An Irish politician has pulled Meghan Markle into Ireland’s abortion debate, potentially conflicting with a centuries-old tradition that royal family members not air their views on political subjects.
After the Duchess of Sussex attended a garden party Tuesday night at the British ambassador’s residence in Dublin, Irish Senator Catherine Noone tweeted she had “had a chat” with her about the May referendum that approved scrapping Ireland’s abortion ban, according to the Irish Times. “She watched with interest and was pleased to see the result,” Noone wrote.

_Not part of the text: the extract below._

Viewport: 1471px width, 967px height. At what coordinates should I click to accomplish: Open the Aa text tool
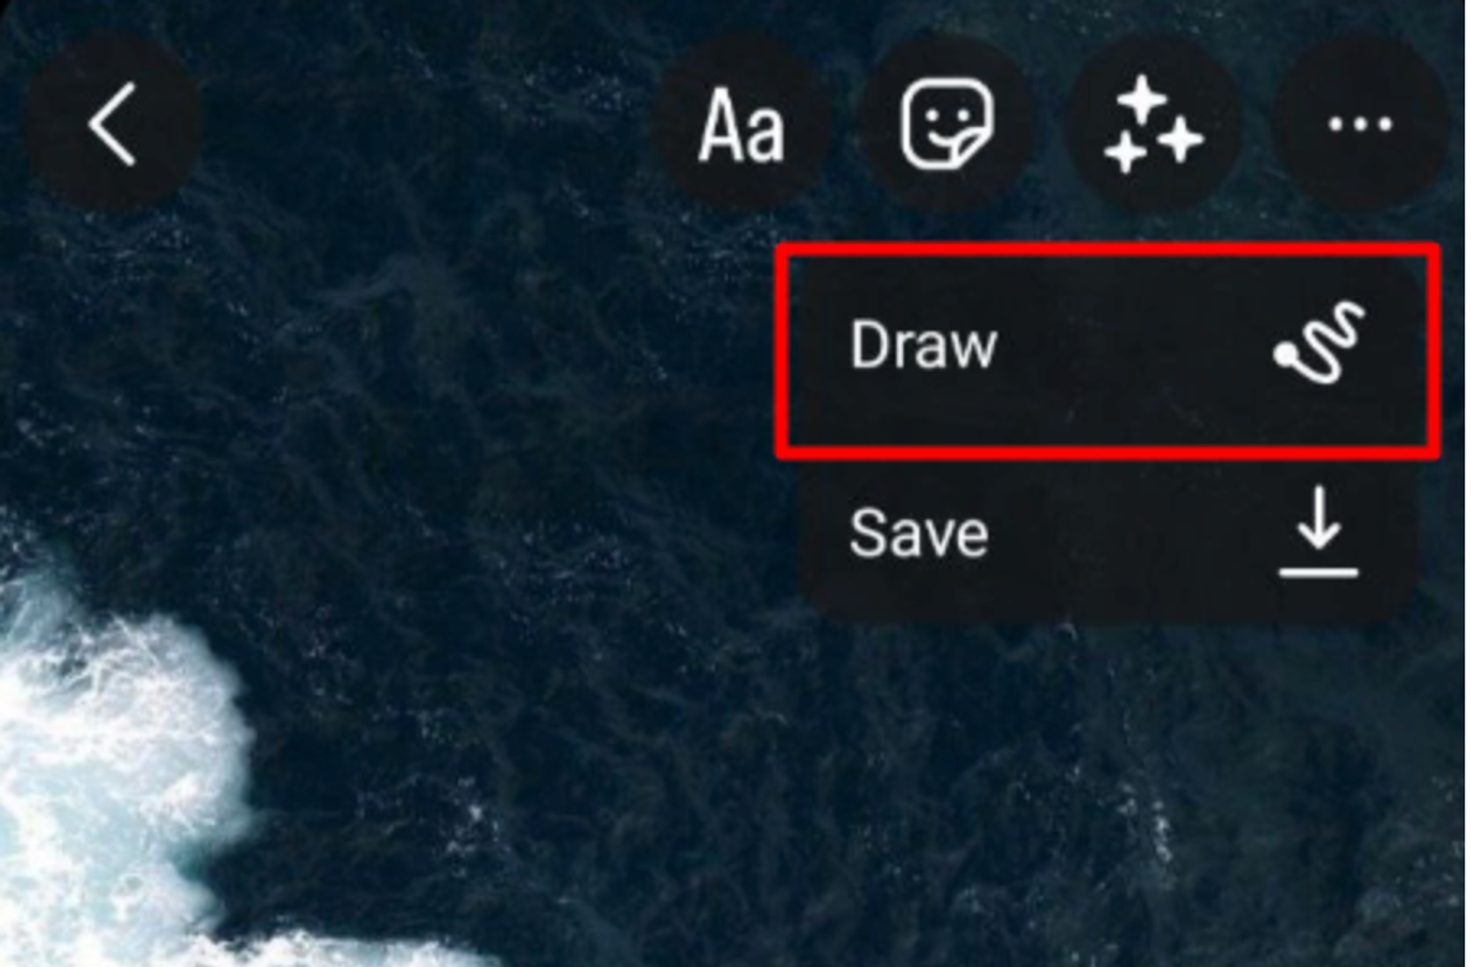tap(741, 124)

Noone then appeared to backtrack her statement with another Tweet, saying: “I should say she seemed pleased—she was interested and very measured, not political at all.” Both tweets were later deleted, the Irish Times reports, and Noone told the Irish Independent her words had been “unintentionally misleading.”
But Una Mullally, a writer who was also at the party, shared similar comments about a conversation she apparently had with Markle, which she has not deleted:
The royal family has maintained political neutrality since the 17th century, when King Charles I lost his head during the English Civil War. There is no law against the royals having political opinions, but since the Queen’s constitutional role is to represent the entire country, the royal family typically refrains from taking sides in political issues to avoid making life difficult for her.
The principle has been in the news a few times recently. In the run up to the U.K.’s vote to leave the European Union in 2016, when British tabloid The Sun published a front page article with the headline “Queen backs Brexit.” Buckingham Palace dismissed the claims, saying: “The Queen remains politically neutral as she has for 63 years… The referendum is a matter for the British people to decide.”
Markle, however, is a seasoned activist who before her marriage to Prince Harry had criticized President Donald Trump as “misogynist” and had posted a photo of a Brexit protester. Robert Lacey, royal expert and biographer of the Queen, told the Guardian before the royal wedding that the monarchy’s neutrality protocol could present “an existential problem” for Markle.
Neither Buckingham nor Kensington Palace have commented on Noone or Mullally’s claims.